What is needed is every line of the data that includes the word "More". Please copy each one.

*** Opening Dataset entries ***

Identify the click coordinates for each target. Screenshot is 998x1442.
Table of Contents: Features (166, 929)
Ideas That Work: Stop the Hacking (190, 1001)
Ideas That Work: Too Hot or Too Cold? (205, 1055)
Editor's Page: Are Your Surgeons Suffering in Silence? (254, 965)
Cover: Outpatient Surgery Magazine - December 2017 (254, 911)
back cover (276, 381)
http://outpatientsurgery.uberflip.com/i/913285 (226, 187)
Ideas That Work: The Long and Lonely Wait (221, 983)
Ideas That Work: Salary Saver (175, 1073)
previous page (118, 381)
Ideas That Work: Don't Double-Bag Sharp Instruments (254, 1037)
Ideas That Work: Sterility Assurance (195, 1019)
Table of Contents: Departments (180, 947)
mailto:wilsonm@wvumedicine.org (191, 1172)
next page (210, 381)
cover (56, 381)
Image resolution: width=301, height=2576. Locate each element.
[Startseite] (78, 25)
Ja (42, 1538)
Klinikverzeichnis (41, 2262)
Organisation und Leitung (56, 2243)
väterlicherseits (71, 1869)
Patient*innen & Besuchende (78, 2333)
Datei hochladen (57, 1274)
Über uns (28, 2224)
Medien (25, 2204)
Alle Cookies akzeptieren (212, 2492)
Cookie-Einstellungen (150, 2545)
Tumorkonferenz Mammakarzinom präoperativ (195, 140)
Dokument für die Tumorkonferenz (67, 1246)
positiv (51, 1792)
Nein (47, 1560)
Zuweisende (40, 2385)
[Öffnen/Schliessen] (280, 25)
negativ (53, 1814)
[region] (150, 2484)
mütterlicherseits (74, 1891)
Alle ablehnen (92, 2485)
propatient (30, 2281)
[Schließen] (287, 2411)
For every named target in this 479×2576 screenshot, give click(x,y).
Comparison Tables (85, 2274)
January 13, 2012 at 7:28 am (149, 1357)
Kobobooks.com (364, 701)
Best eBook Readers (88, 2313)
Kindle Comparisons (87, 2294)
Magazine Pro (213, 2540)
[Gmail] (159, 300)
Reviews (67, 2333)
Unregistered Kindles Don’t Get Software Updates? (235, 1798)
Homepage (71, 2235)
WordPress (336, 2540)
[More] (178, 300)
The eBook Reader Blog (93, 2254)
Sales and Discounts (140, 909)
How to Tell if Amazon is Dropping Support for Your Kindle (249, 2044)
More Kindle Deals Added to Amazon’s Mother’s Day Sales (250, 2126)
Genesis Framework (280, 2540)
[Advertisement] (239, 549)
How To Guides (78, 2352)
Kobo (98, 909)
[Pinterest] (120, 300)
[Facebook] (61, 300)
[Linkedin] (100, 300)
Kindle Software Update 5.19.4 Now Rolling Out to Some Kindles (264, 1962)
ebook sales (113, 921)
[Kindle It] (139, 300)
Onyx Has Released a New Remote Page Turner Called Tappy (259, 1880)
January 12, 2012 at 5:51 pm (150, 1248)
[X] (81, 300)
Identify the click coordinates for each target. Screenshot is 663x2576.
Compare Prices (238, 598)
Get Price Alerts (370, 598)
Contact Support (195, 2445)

*** Closing Dataset entries ***

- [Result of this task]:
[More] (178, 300)
More Kindle Deals Added to Amazon’s Mother’s Day Sales (250, 2126)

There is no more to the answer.